A Swiss medical device company is working on a medically accurate sensor, built into a smartphone, that could return results about heart rate, respiration rate, blood oxygenation, temperature, and -- the use case the company is initially focusing on -- blood pressure. Leman Micro Devices (or LMD or Elemdy) is beginning trials now to simultaneously submit the device for regulatory clearance with the FDA, the CE Mark, and a number of other regional regulators, with the goal of licensing the technology to major smartphone makers to build into their devices within a few years.
"The important thing about our approach which seems unique — and we have patents on this — is we actually use the same science that was being used by doctors for a long time with a cuff on the upper arm to measure blood pressure," LMD CEO Mark-Eric Jones told MobiHealthNews. "And that is to change the pressure outside the body and see at what pressure the blood flow stops and starts, both at the systole when the heart is pumping and the diastole when it’s relaxed. So it’s very old science, we’re not trying to apply new science to any of these measurements. What we’re trying to apply is new technologies to make it very low cost and integratable into a smartphone."
That's an important distinction, given the somewhat rocky history of app-based blood pressure monitoring. Aura Labs, the company behind Instant Blood Pressure, an app that purported to measure blood pressure using only the smartphone's camera, was recently investigated by the FTC.
"There have been a number of companies that have tried to apply new science and work out blood pressure just by the speed of propagation of a wave in the artery, and we really don’t think that ever will be accurate enough for medical applications," Jones said.
LMD is starting with blood pressure because hypertension is a disease that's both very deadly -- the World Health Organization estimates someone dies from high blood pressure every three seconds -- and extremely treatable. The problem is many people don't know they have it, and so building an accurate and reliable sensor into a smartphone could make a big difference.
Once LMD secures the regulatory clearances, if all goes well, they hope to see their sensor built into future generations of smartphones.
"I can’t go into specific details, but we’ve already had a lot of discussions with a number of [smartphone companies] and that’s why we’re continuing down this path," Jones said. "We'll also supply the software. As you’re aware, the cost of anything in a smartphone is very critical, particularly as companies more and more see lower income countries as the biggest markets.
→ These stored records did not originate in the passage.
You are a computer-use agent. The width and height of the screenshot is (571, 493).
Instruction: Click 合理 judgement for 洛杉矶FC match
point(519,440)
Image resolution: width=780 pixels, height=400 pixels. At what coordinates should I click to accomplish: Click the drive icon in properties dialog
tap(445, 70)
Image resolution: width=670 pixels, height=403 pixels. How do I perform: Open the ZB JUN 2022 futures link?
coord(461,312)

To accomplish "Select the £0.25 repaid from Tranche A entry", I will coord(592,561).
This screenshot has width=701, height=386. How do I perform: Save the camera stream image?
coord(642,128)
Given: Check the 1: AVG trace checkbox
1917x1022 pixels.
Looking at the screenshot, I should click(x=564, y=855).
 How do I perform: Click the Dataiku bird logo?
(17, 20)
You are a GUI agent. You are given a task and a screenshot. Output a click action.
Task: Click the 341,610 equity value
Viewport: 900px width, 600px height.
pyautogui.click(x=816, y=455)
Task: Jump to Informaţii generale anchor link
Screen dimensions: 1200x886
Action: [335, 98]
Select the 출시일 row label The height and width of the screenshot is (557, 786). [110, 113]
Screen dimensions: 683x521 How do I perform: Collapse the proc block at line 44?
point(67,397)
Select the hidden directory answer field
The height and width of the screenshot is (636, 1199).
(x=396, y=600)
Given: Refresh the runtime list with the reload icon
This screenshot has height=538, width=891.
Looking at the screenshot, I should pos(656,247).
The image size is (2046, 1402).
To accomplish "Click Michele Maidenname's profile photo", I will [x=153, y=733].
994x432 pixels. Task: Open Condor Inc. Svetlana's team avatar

We’ve put a lot of effort into cost engineering the sensor to make it very low cost and put as much as possible into the software on the smartphone, not in additional hardware."
Jones says that in addition to making in-roads with smartphone companies, LMD has had some initial conversations with regulators, to make sure the device isn't a nonstarter.
"We already have a written confirmation from several regulators that because of what we’ve proposed and our technology, they will not regulate the phone itself, only our sensor," he said. "That of course is a very important advantage for the smartphone companies, which don’t want to go through regulatory approvals."